[Records from a dataset]
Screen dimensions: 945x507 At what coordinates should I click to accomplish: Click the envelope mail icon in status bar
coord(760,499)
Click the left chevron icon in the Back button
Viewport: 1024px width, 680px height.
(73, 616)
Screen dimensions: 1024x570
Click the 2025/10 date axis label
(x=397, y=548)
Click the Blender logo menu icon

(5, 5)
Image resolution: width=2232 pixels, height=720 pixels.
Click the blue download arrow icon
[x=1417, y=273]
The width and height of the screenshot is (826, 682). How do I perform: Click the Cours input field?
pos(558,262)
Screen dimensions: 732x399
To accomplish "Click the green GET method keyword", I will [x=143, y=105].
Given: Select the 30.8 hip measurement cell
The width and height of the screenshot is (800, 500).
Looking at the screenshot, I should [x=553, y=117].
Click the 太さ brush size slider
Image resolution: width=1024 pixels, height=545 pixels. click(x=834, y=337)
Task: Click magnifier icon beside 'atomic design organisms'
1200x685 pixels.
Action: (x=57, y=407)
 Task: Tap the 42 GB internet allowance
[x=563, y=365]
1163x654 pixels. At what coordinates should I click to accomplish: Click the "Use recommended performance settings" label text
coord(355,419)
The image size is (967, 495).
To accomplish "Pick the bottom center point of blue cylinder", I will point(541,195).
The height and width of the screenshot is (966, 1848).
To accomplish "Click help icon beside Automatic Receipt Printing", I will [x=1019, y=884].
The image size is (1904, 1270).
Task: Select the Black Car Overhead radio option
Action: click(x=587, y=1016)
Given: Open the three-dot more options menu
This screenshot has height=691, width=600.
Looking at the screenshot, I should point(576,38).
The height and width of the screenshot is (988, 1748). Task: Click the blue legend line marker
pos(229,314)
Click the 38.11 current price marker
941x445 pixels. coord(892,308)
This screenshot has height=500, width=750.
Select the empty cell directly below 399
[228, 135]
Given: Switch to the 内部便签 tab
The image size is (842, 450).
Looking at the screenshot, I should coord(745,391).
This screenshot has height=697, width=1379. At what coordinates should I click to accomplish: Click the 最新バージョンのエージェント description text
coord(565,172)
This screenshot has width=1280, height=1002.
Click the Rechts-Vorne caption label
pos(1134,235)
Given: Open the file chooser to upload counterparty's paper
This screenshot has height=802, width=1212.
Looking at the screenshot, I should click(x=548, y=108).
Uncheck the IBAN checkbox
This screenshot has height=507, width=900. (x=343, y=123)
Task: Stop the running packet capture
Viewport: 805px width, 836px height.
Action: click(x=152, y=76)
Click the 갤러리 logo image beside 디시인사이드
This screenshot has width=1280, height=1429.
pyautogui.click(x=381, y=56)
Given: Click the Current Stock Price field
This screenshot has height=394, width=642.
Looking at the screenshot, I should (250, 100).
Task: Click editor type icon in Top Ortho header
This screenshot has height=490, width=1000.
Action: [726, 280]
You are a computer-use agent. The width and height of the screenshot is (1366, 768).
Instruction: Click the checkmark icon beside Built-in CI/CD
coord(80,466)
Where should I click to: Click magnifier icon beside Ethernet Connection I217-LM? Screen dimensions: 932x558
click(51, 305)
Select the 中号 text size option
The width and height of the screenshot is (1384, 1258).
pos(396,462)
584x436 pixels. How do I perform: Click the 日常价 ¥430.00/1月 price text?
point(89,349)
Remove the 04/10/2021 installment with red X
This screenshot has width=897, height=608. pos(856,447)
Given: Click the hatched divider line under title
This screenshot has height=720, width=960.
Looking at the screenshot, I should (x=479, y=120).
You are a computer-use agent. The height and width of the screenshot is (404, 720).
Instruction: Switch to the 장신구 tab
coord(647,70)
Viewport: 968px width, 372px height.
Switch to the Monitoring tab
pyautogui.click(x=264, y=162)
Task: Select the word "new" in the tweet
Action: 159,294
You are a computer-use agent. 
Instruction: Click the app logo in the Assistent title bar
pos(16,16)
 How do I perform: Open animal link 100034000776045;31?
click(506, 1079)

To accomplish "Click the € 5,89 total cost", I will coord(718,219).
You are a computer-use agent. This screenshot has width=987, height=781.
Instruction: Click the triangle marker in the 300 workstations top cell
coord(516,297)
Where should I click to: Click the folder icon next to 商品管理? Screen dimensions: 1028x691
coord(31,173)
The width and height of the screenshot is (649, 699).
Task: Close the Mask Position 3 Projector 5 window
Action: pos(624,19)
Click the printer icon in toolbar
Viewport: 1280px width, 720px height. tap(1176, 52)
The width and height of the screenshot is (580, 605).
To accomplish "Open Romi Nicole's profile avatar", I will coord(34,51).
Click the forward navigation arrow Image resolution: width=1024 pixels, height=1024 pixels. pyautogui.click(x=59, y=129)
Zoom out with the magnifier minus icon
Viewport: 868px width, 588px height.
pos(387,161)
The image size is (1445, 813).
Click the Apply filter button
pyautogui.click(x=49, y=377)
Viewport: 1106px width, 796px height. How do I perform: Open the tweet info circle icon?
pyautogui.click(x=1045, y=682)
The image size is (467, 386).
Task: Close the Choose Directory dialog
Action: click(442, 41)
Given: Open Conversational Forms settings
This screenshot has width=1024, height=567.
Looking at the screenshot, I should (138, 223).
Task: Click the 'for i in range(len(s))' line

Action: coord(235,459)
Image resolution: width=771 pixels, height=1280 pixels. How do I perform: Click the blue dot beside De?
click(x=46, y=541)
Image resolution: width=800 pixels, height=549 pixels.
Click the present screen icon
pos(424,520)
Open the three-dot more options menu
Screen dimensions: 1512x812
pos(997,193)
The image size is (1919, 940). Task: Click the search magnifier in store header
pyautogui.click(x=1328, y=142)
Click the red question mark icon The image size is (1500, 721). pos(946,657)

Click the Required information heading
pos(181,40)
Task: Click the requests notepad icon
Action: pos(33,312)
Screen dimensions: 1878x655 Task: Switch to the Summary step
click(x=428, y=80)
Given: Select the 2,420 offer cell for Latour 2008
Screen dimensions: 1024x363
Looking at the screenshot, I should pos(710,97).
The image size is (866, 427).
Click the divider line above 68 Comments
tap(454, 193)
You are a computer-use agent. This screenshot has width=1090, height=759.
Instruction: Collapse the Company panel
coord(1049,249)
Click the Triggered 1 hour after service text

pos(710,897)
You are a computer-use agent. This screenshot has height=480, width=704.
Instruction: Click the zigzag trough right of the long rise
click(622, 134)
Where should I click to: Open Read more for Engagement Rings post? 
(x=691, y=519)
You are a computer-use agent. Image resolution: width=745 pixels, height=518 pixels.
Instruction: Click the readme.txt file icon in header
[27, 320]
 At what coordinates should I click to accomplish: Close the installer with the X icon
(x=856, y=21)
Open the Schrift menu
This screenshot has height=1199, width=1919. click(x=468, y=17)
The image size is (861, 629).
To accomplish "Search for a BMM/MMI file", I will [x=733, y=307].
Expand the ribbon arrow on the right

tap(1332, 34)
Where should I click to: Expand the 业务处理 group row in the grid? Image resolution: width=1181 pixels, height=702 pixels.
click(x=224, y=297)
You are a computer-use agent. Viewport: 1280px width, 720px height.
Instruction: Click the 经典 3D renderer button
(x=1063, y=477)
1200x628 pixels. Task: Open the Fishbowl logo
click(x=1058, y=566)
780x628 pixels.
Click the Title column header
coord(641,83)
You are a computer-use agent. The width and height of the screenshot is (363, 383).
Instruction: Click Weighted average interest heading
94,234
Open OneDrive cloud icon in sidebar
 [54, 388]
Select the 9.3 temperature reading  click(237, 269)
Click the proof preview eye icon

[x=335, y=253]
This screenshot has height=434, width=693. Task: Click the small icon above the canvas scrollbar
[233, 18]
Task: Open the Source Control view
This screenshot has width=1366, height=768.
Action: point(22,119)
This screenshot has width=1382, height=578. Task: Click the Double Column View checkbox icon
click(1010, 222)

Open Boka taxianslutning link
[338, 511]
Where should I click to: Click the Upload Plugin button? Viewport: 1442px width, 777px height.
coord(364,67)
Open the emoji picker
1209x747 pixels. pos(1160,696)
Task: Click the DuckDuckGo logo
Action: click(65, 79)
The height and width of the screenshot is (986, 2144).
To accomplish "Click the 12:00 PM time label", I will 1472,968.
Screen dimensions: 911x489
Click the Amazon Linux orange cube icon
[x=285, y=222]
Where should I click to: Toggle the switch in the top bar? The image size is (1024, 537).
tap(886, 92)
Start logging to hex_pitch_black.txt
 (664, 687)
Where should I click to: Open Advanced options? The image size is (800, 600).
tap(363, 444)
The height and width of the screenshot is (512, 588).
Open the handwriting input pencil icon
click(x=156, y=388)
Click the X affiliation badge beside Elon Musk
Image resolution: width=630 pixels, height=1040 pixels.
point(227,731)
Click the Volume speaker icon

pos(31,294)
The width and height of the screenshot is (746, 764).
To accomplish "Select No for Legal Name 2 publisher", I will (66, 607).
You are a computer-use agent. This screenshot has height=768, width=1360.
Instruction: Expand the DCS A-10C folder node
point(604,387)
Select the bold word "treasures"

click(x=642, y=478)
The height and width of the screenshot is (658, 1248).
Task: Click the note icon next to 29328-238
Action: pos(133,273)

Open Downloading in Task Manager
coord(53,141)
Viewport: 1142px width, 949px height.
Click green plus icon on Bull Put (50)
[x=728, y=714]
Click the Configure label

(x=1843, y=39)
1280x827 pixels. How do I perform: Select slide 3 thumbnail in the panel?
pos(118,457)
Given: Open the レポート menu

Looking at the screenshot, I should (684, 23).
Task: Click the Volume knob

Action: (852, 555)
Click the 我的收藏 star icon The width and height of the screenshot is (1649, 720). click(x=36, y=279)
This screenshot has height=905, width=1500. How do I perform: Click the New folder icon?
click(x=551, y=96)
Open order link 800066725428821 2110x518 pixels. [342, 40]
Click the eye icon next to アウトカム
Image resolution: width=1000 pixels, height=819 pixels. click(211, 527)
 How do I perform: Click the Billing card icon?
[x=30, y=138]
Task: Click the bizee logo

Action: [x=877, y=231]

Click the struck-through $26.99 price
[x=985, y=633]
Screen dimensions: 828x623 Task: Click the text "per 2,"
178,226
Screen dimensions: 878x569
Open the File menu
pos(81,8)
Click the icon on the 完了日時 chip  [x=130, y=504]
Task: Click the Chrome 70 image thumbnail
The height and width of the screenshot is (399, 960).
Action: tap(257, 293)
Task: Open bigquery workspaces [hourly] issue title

■ TASK DIRECTIONS ■
Only the lines from the one holding "Task: Click the Chrome 70 image thumbnail" to the end of the entries above belong in the answer, each copied exactly.

■ ANSWER TO THE EXERCISE ■
Task: Click the Chrome 70 image thumbnail
The height and width of the screenshot is (399, 960).
Action: tap(257, 293)
Task: Open bigquery workspaces [hourly] issue title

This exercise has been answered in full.